Types of Intermittent Reinforcement Schedules
There are four main types of intermittent schedules, which fall into two categories: ratio or interval. In a ratio schedule, reinforcement happens after a certain number of responses. In an interval schedule, reinforcement happens after a particular time interval.
- In a fixed-ratio schedule, reinforcement happens after a set number of responses, such as when a car salesman earns a bonus after every three cars he sells.
- In a variable-ratio schedule, reinforcement happens after a particular average number of responses. For example, a person trying to win a game by getting heads on a coin toss gets heads every two times, on average, that she tosses a penny. Sometimes she may toss a penny just once and get heads, but other times she may have to toss the penny two, three, four, or more times before getting heads.
- In a fixed-interval schedule, reinforcement happens after a set amount of time, such as when an attorney at a law firm gets a bonus once a year.
- In a variable-interval schedule, reinforcement happens after a particular average amount of time. For example, a boss who wants to keep her employees working productively might walk by their workstations and check on them periodically, usually about once a day, but sometimes twice a day, or some-times every other day. If an employee is slacking off, she reprimands him. Since the employees know there is a variable interval between their boss’s appearances, they must stay on task to avoid a reprimand.
These different types of reinforcement schedules result in different patterns of responses:
- Partial or intermittent schedules of reinforcement result in responses that resist extinction better than responses resulting from continuous reinforcement. Psychologists call this resistance to extinction the partial reinforcement effect.
- Response rate is faster in ratio schedules than in interval schedules. Ratio schedules depend on number of responses, so the faster the subject responds, the more quickly reinforcement happens.
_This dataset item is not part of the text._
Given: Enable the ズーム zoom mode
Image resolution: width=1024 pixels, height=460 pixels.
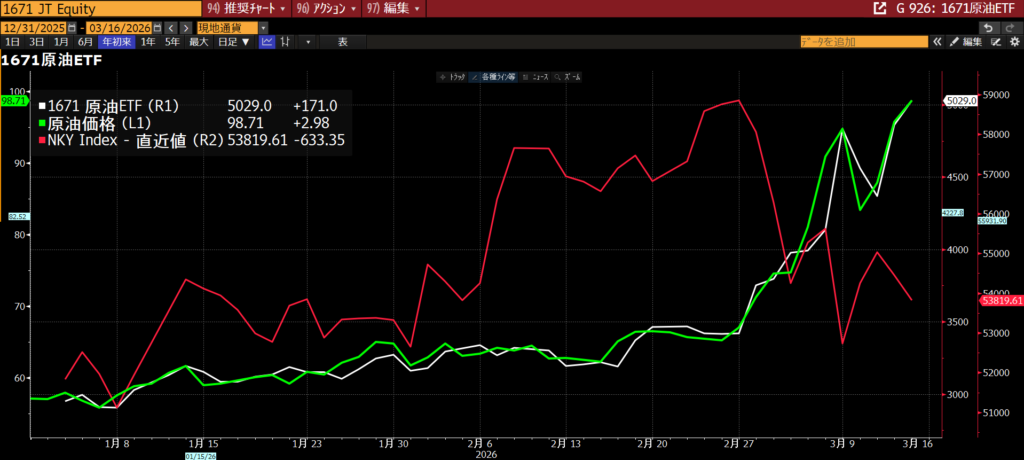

- A fixed-interval schedule tends to result in a scalloped response pattern, which means that responses are slow in the beginning of the interval and faster just before reinforcement happens. If people know when reinforcement will occur, they will respond more at that time and less at other times.
- Variable schedules result in steadier response rates than fixed schedules because reinforcement is less predictable. Responses to variable schedules also cannot be extinguished easily.
As in classical conditioning, extinction in operant conditioning is the gradual disappearance of a response when it stops being reinforced. In the earlier example, Lisa’s dog, Rover, started to put the remote under her chair regularly because she continuously reinforced the behavior with pats on his head. If she decides that the game has gone too far and stops patting him when he does it, he’ll eventually stop the behavior. The response will be extinguished.
If Lisa enjoys Rover’s antics with the TV remote only in the daytime and not at night when she feels tired, Rover will put the remote under her chair only during the day, because daylight has become a signal that tells Rover his behavior will be reinforced. Daylight has become a discriminative stimulus. A discriminative stimulus is a cue that indicates the kind of consequence that’s likely to occur after a response. In operant conditioning, stimulus discrimination is the tendency for a response to happen only when a particular stimulus is present.
Suppose Lisa’s dog, Rover, began to put the remote under her chair not only during the day but also whenever a bright light was on at night, thinking she would probably pat him. This is called stimulus generalization. In operant conditioning, stimulus generalization is the tendency to respond to a new stimulus as if it is the original discriminative stimulus.